Un discours de moins de 3 minutes par Zappa himself ("Auspicious Occasion") précède la première partie d'un titre en 5 mouvements. Nous commencerons par "Divan : Once upon a time". A peine soutenu par une rythmique lente, les voix de Zappa et d'autres s'entrecroisent sur une musique d'un minimalisme confondant. Cette intro un peu longue est suivie de "Divan : Sofa #1" en mode déconnade avancée. Choeurs crétins (mais professionnels), chantés en allemand.

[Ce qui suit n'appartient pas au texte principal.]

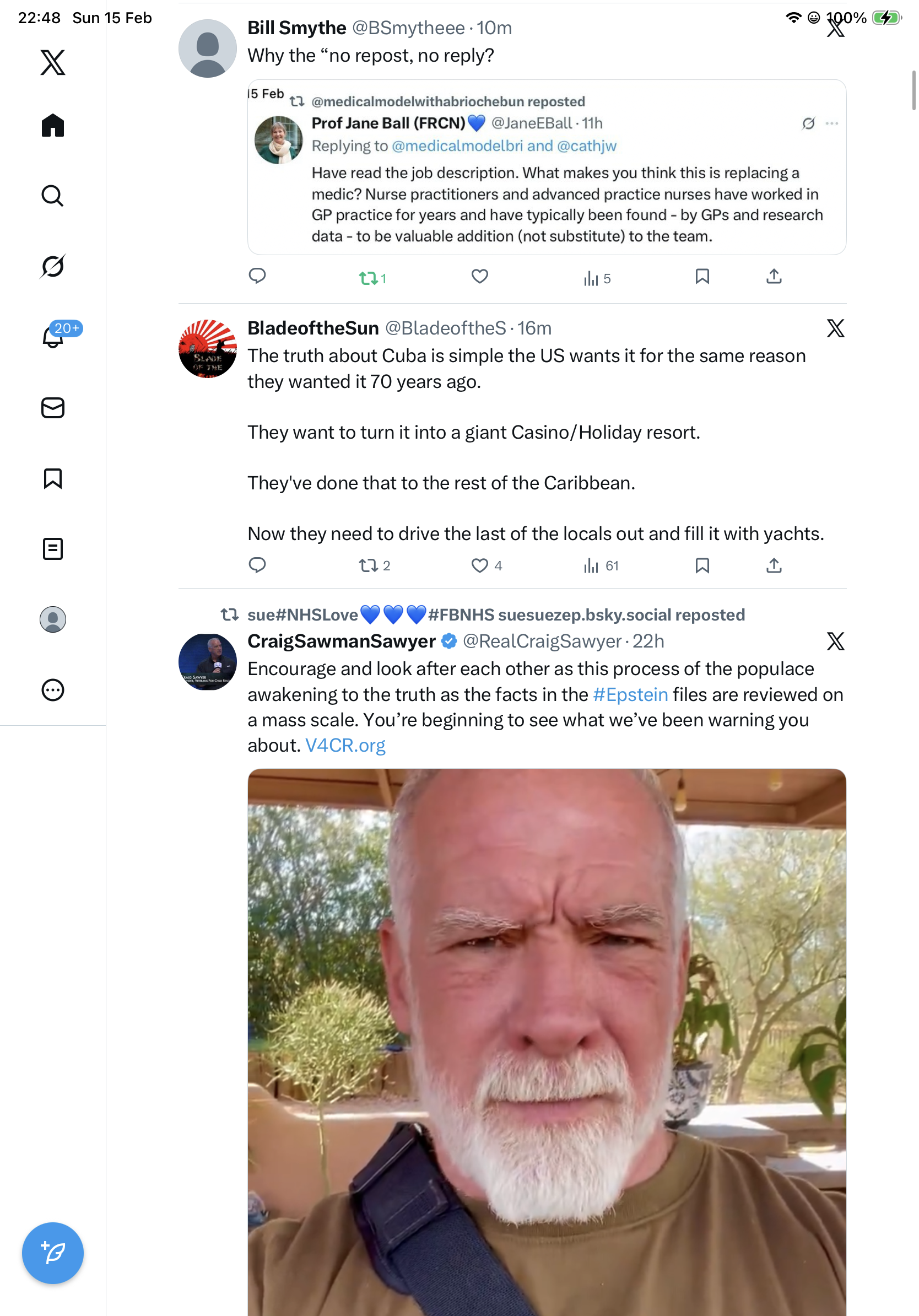The image size is (919, 1316).
Task: Open notifications bell with 20+ badge
Action: point(53,337)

Puis c'est la troisième partie,"Divan : Magic Pig" toujours décliné en allemand mais parfois en anglais aussi. L'intérêt pour la chose décline, l'ensemble ne soulevant pas un enthousiasme délirant. Plus mouvementée, la quatrième partie "Divan : Stick it Out" apporte enfin quelque chose à ce moulin jusqu'ici tournant à vide. De confession soul, cette chanson disponible également sur "Joe's Garage" fait passer le temps plus vite. Elle s'arrête net pour laisser sa place au dernier mouvement : "Divan : Divan Ends Here". Très dépouillé, ce final lugubre se contente de quelques voix et de quelques accords de claviers accompagnés de fantomatiques percussions. Ce pentaptyque sonore se démarque du reste mais a du mal à convaincre néanmoins.

Bel instrumental parfois aérien, "Pound for a Brown" distille ses notes une à une à l'aide d'une guitare totalement libérée de ses entraves. L'ensemble évoque aussi bien (encore) Santana qu'un groupe de jazz-rock de l'époque pour le côté aventureux. Comme pour la majorité des instrumentaux, celui-ci s'épaissit sur la fin dans une belle apothéose.

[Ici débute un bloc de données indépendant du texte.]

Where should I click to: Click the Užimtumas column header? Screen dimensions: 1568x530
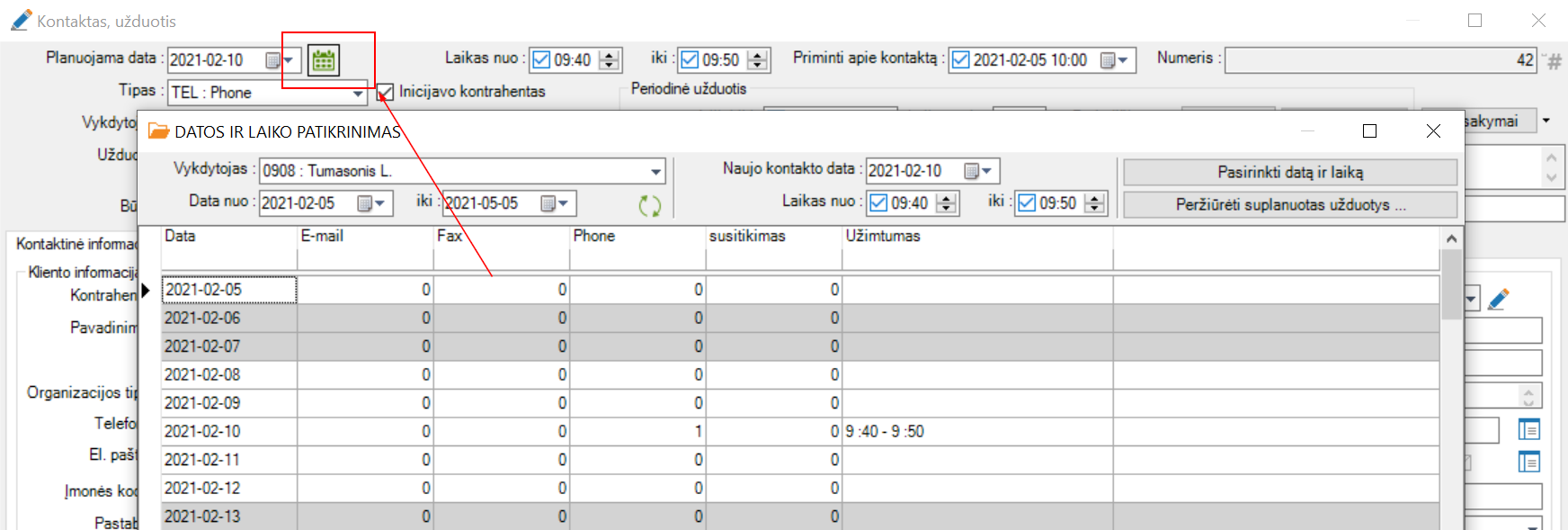coord(883,237)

Très jolie version du "Sleeping in a Jar", disponible sur de multiples live du bonhomme puis sans transition, le groupe attaque "Wonderful Wino". Rock lourd, estampillé seventies, que l'on retrouvera plus tard sur "Zoot Allures".
Le prétexte est aussi de délivrer un tortueux solo de guitare tout de pédale wah-wah revêtu.
Puis on bascule presque sans prévenir sur "Sharleena", grand classique à écouter d'origine sur "Chunga's Revenge". Le morceau en live est à la hauteur de nos espérances avec un beau final mouvementé qui donne envie de taper des mains comme un gospel moyen.
Avec une belle scission soul, on passe sur "Cruising for Burgers" dans une version rallongée d'une minute par rapport à celle "Uncle Meat", notamment grâce à la trentaine de secondes d'applaudissements qui termine le morceau.

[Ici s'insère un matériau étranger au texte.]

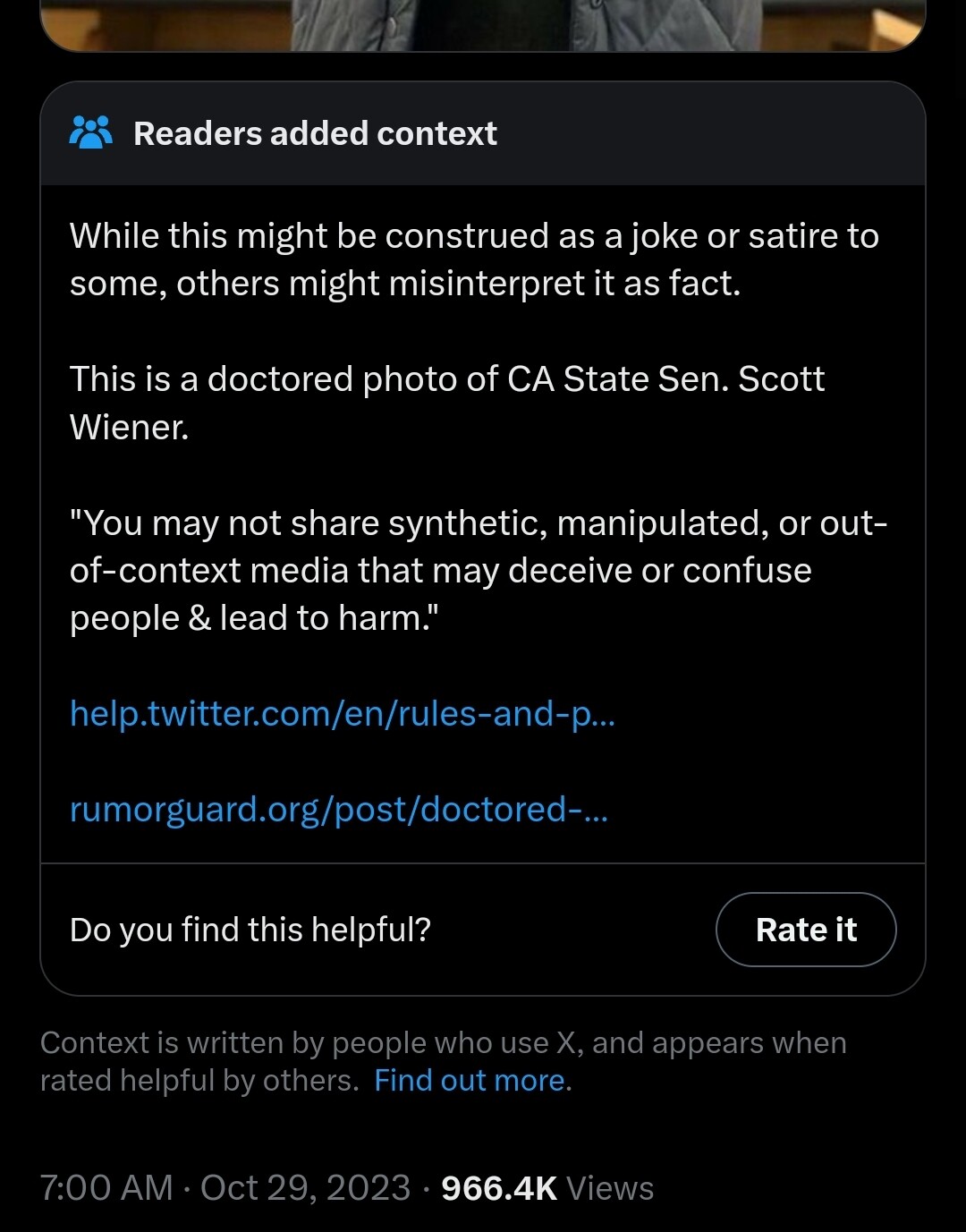
Task: Tap the 966.4K view count
Action: (499, 1188)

S'ensuit la très grosse pièce en trois parties "Billy the Mountain" dont la première culmine à plus de 28 minutes. Un peu de dialogue avec le public et quelques conseils prodigués par maitre Zappa prennent déjà une bonne minute.
Grande pièce théâtrale et contemporaine, "Billy the Mountain" se partage entre courts moments musicaux et textes déclamés ou murmurés selon l'humeur. Difficile de capter l'attention surtout quand les images manquent.
On décroche facilement sur la longueur...
Deuxième partie plus courte (tout de même plus de 13 minutes) "The Carnegie Solos", qui comme son nom l'indique est réservée aux démos individuelles. C'est le clavier qui s'y colle en premier. Pas toujours très juste, avec un son crispant pour l'auditeur, cette intro n'est pas du meilleur cru. Côté rythmique, nous avons droit à l'alternance de deux accords pour que chacun puisse y déposer simplement un solo. Le saxophone prend la relève de la guitare dans une ambiance free-jazz. La batterie reste seule au début de la 9ème minute pour son intervention personnelle, puis la guitare termine l'affaire avec un son plutôt doux et tout en retenue. La dernière partie semble vouloir gagner des hauteurs insoupçonnées. Mais le côté théâtral vu dans les parties précédentes balayent l'intro aérienne d'un revers de clavier. Prévu pour 5 minutes et demi, le morceau s'arrête en fait à 4 minutes 16 pour laisser sa place aux applaudissements nourris.

Enfin, Zappa introduit le dernier morceau sur "The $600 Mud Shark Prelude". On entend la guitare se réaccorder puis "The Mud Shark" démarre. La longue litanie du début soutenue par une très légère rythmique dure au delà du raisonnable. Quand, à la 7ème minute, le flot de paroles se tarit, c'est une soul tout ce qu'il y a de plus basique qui prend le relais. Le morceau se finit en restant toujours sur le même accord.

Les pièces les plus courtes restent les plus intéressantes. Des moments de gloire ("Dog Breath", "Pound for a Brown"...) côtoient des périodes où l'ennui s'installe.

Un live de plus dans lequel chacun pourra constituer son petit best-of personnel.